Data listing:

——————

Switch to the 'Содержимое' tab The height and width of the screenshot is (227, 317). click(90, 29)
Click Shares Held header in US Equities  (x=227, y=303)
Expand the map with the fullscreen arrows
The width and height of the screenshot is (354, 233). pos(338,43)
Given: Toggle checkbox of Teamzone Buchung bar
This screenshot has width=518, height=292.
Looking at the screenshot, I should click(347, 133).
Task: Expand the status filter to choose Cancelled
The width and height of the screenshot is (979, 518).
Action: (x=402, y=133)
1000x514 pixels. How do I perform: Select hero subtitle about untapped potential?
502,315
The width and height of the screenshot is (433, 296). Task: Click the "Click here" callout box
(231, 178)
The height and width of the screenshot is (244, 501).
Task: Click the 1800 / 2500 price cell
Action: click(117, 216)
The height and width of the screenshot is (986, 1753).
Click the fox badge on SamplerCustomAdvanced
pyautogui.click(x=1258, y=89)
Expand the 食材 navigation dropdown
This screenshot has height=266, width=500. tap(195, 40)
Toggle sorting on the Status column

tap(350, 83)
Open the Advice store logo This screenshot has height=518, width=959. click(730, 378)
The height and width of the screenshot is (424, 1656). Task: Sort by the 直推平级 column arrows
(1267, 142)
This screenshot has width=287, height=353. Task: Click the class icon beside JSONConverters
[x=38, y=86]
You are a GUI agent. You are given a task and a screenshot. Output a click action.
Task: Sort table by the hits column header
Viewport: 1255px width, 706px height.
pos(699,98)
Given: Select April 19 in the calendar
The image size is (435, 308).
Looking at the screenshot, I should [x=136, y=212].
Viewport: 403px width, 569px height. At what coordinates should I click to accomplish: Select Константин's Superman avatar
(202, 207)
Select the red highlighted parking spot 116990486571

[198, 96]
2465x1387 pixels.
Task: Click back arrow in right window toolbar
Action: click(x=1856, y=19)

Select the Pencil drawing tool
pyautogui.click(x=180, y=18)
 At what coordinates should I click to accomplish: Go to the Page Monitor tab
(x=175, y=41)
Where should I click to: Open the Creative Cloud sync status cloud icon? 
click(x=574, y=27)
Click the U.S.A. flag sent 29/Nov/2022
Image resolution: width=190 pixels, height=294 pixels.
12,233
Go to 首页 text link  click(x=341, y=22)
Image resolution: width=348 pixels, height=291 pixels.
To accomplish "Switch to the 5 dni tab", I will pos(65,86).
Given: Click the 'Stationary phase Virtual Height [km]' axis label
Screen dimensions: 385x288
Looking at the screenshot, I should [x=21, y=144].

——————

**Task to complete**
Print every item above, word for word and in the same order.

**The reply**
Switch to the 'Содержимое' tab The height and width of the screenshot is (227, 317). click(90, 29)
Click Shares Held header in US Equities  (x=227, y=303)
Expand the map with the fullscreen arrows
The width and height of the screenshot is (354, 233). pos(338,43)
Given: Toggle checkbox of Teamzone Buchung bar
This screenshot has width=518, height=292.
Looking at the screenshot, I should click(347, 133).
Task: Expand the status filter to choose Cancelled
The width and height of the screenshot is (979, 518).
Action: (x=402, y=133)
1000x514 pixels. How do I perform: Select hero subtitle about untapped potential?
502,315
The width and height of the screenshot is (433, 296). Task: Click the "Click here" callout box
(231, 178)
The height and width of the screenshot is (244, 501).
Task: Click the 1800 / 2500 price cell
Action: click(117, 216)
The height and width of the screenshot is (986, 1753).
Click the fox badge on SamplerCustomAdvanced
pyautogui.click(x=1258, y=89)
Expand the 食材 navigation dropdown
This screenshot has height=266, width=500. tap(195, 40)
Toggle sorting on the Status column

tap(350, 83)
Open the Advice store logo This screenshot has height=518, width=959. click(730, 378)
The height and width of the screenshot is (424, 1656). Task: Sort by the 直推平级 column arrows
(1267, 142)
This screenshot has width=287, height=353. Task: Click the class icon beside JSONConverters
[x=38, y=86]
You are a GUI agent. You are given a task and a screenshot. Output a click action.
Task: Sort table by the hits column header
Viewport: 1255px width, 706px height.
pos(699,98)
Given: Select April 19 in the calendar
The image size is (435, 308).
Looking at the screenshot, I should [x=136, y=212].
Viewport: 403px width, 569px height. At what coordinates should I click to accomplish: Select Константин's Superman avatar
(202, 207)
Select the red highlighted parking spot 116990486571

[198, 96]
2465x1387 pixels.
Task: Click back arrow in right window toolbar
Action: click(x=1856, y=19)

Select the Pencil drawing tool
pyautogui.click(x=180, y=18)
 At what coordinates should I click to accomplish: Go to the Page Monitor tab
(x=175, y=41)
Where should I click to: Open the Creative Cloud sync status cloud icon? 
click(x=574, y=27)
Click the U.S.A. flag sent 29/Nov/2022
Image resolution: width=190 pixels, height=294 pixels.
12,233
Go to 首页 text link  click(x=341, y=22)
Image resolution: width=348 pixels, height=291 pixels.
To accomplish "Switch to the 5 dni tab", I will pos(65,86).
Given: Click the 'Stationary phase Virtual Height [km]' axis label
Screen dimensions: 385x288
Looking at the screenshot, I should [x=21, y=144].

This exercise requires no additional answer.